All in all, I would say that I was happy with it. In comparison, I tried a year earlier to use Neo4J in a similar role and I give up after 2 weeks because I wasn't even able to get it loading part of the dataset without crashing on a similar hardware.

frik · on April 8, 2017

What's the best way to load Freebase in 2017? Cayley with Postgres storage? Or some other RDF/graph DB? Or ElasticSearch? Or dump it in Postgres/MySQL? I am not interested in complex queries, but simple queries that execute reasonable fast.

pawanrawal · on April 8, 2017

We have it loaded on a Dgraph instance. In case you want to play around with it at https://play.dgraph.io

frik · on April 9, 2017

The movie subset, or the whole Freebase?

The Freebase Film Data has only 21M facts. Freebase 1.9 billion facts.

pawanrawal · on April 9, 2017

This is just the film data.

frik · on April 9, 2017

I would be interested if Dgraph can handle the full Freebase dataset. (250 GB RDF)

How long does it load? What's the avg query response for very simple searches (like who is the US president)?

mrjn · on April 9, 2017

(Dgraph author) That's a good point. I think I'll load one instance up with the entire Freebase data, run it on freebase.dgraph.io, and blog about how and whys etc. Expect that in the next couple of weeks.

mring33621 · on April 9, 2017

How is Dgraph licensed? I see both Apache and AGPL in GitHub.

mrjn · on April 9, 2017

Dgraph follows MongoDB licensing. The clients are all in Apache, and the server code is AGPL. This doesn't affect anyone using Dgraph for commercial purposes; but if they make changes to the server code, they'll have to release them under AGPL. Blog post here: https://open.dgraph.io/post/licensing/

dyu- · on April 9, 2017

Looking at the commit, they switched from asl to agpl.

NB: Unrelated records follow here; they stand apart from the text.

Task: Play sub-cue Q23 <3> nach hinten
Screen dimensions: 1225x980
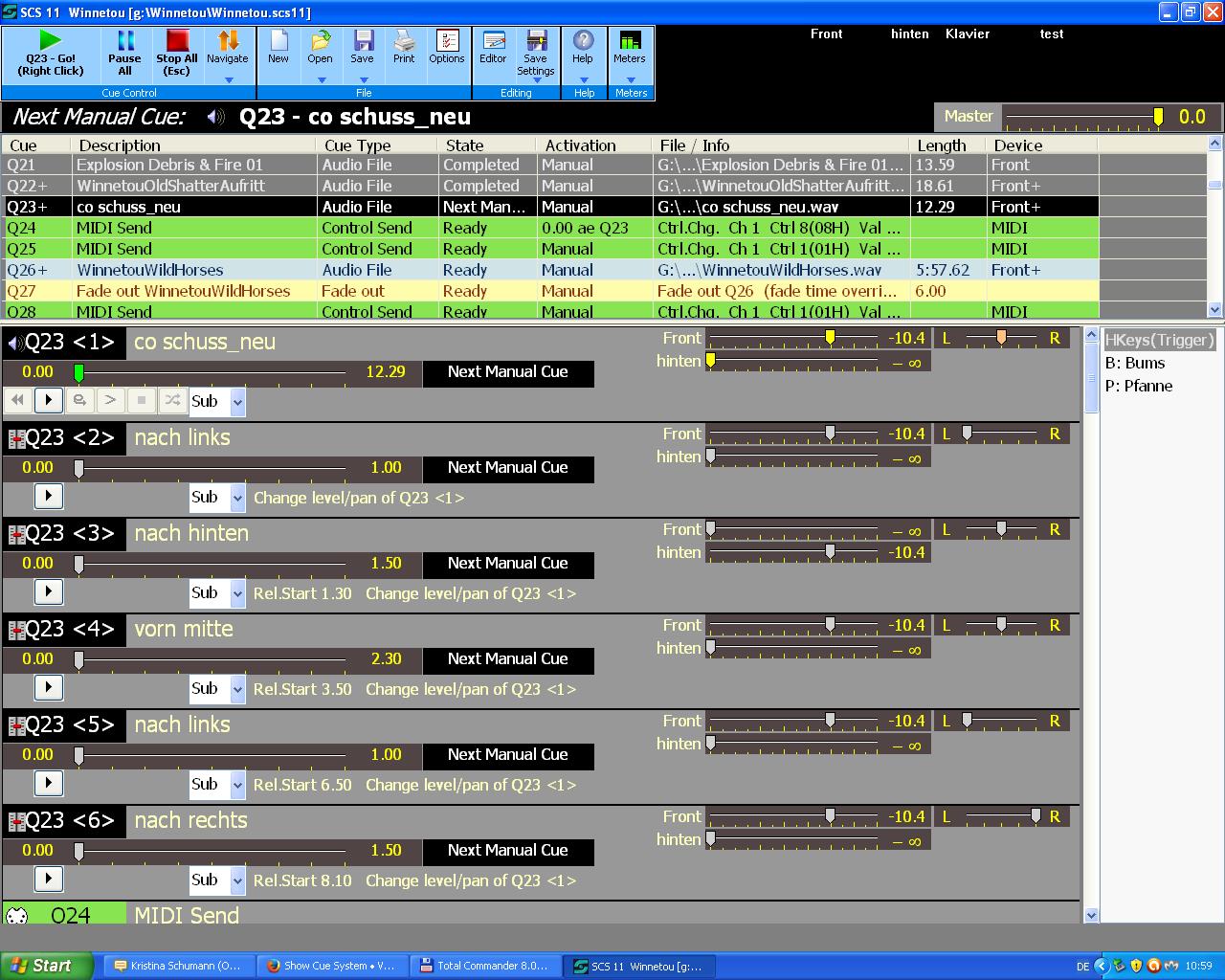Action: pos(49,591)
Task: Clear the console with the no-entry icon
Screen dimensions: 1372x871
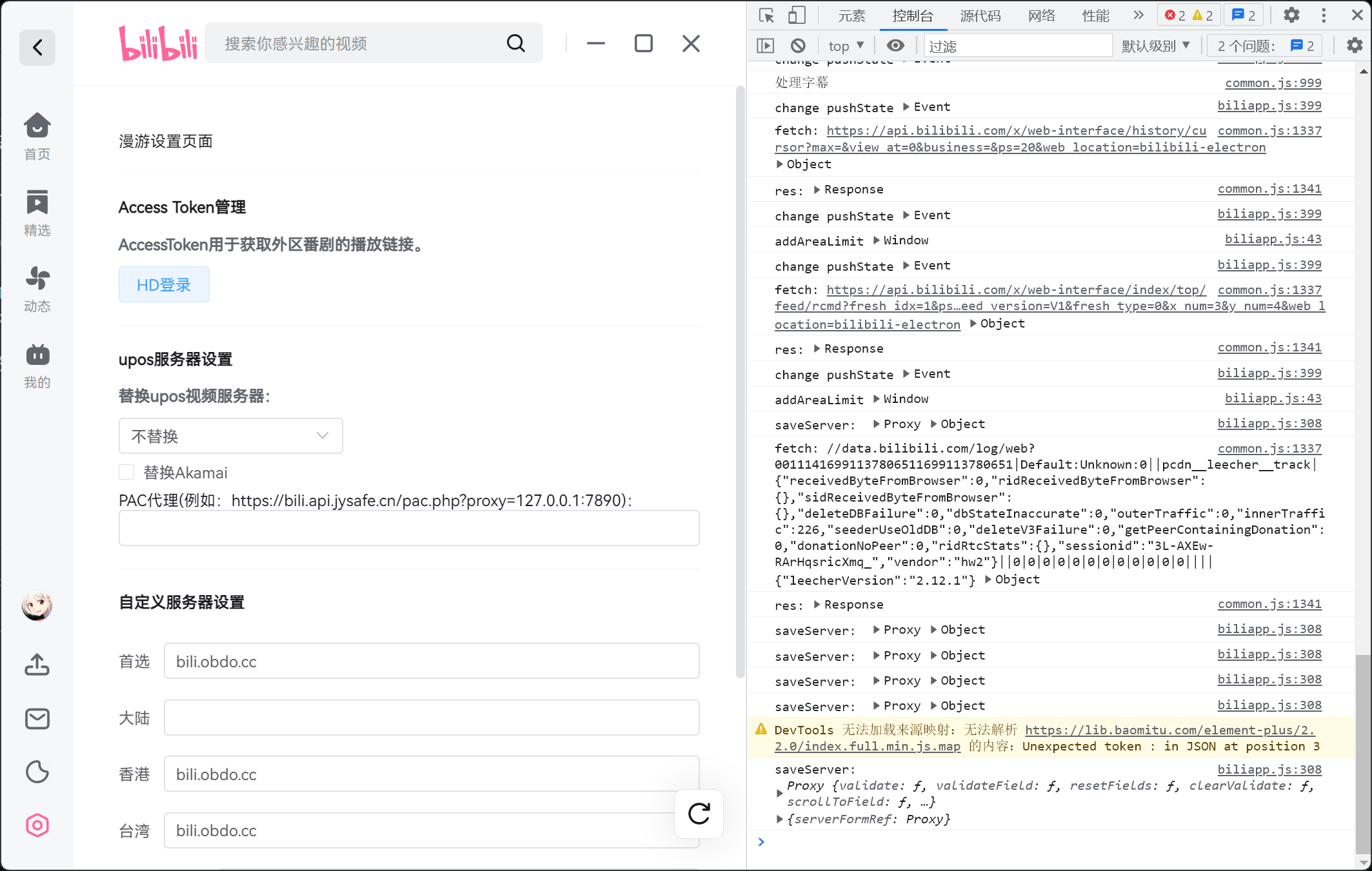Action: coord(799,45)
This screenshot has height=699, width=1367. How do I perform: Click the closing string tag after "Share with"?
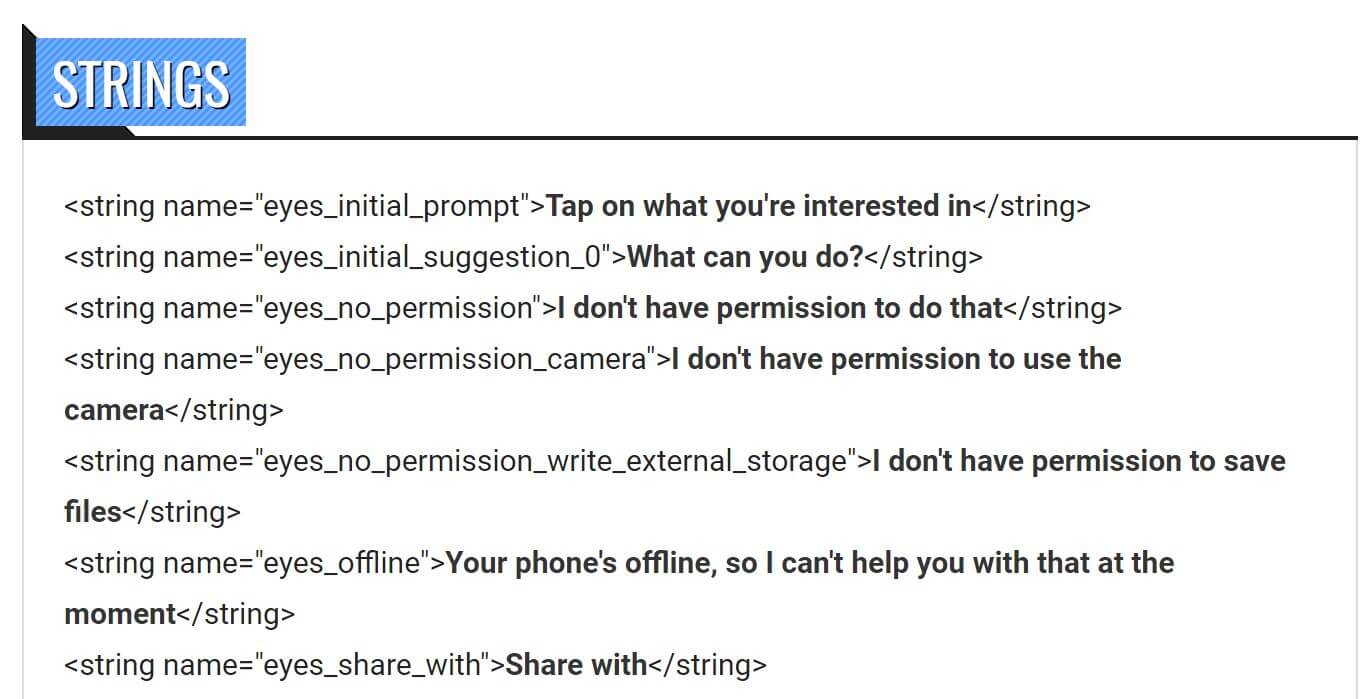[x=707, y=665]
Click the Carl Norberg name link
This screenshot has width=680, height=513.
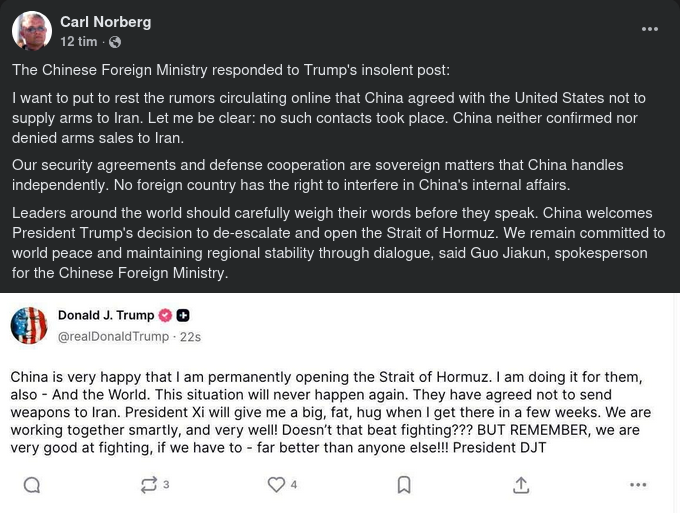pyautogui.click(x=105, y=22)
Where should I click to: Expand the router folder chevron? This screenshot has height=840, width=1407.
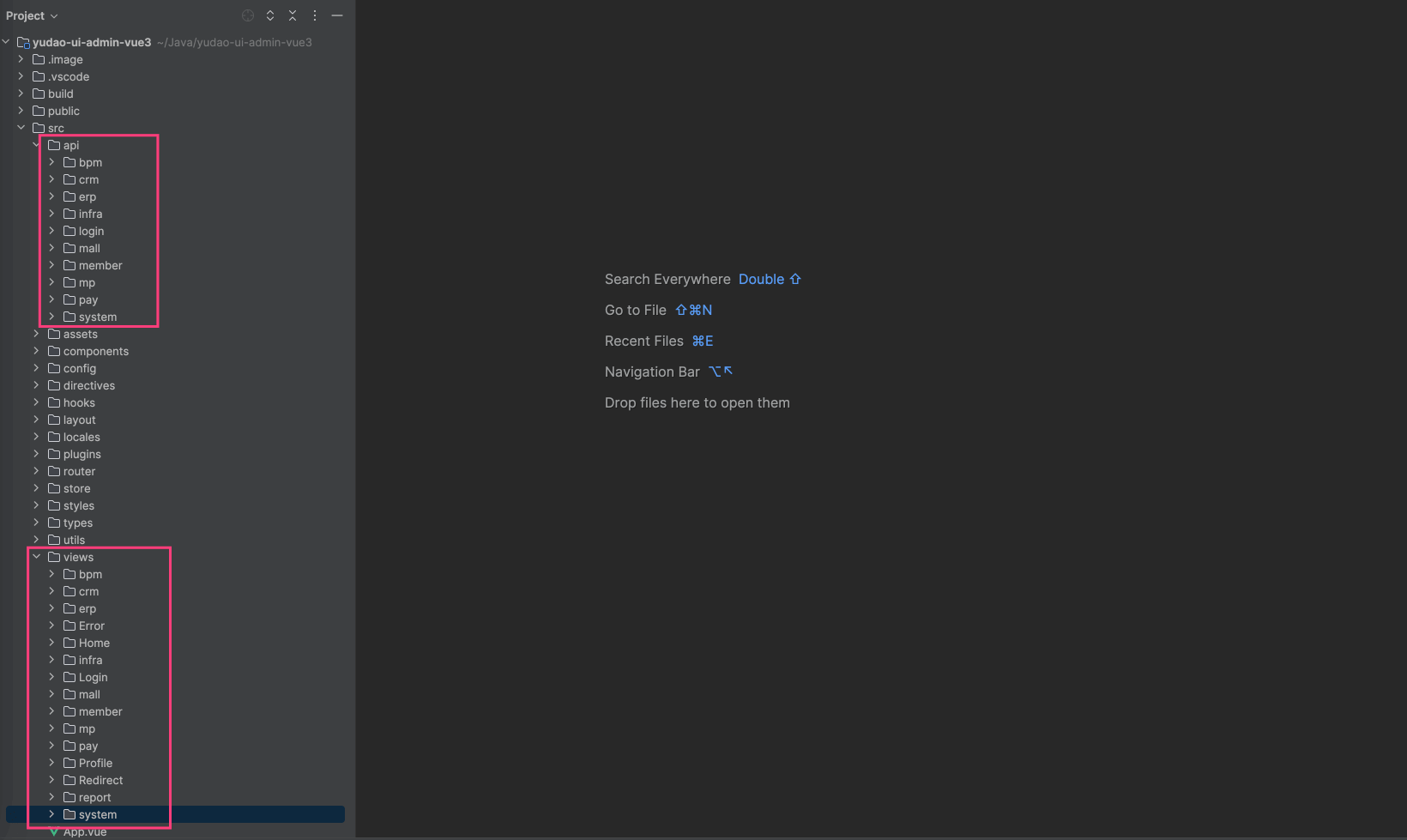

ashwin95r · on April 9, 2017

Benchmarks for loading freebase data in Cayley vs Dgraph. https://discuss.dgraph.io/t/differences-between-dgraph-and-c...

Dgraph was 10X faster.

frik · on April 9, 2017

What's up with this toy dataset? The movie subset is just 21 mio facts. (21million.rdf.gz)

Can someone run the benchmark for the real Freebase (1.9 billion facts)?

Also LevelDB/Bolt is not suitable for this, better use MongoDB or Postgres or MySQL as Cayley data store.

mrjn · on April 9, 2017

Expect freebase.dgraph.io in a couple of weeks.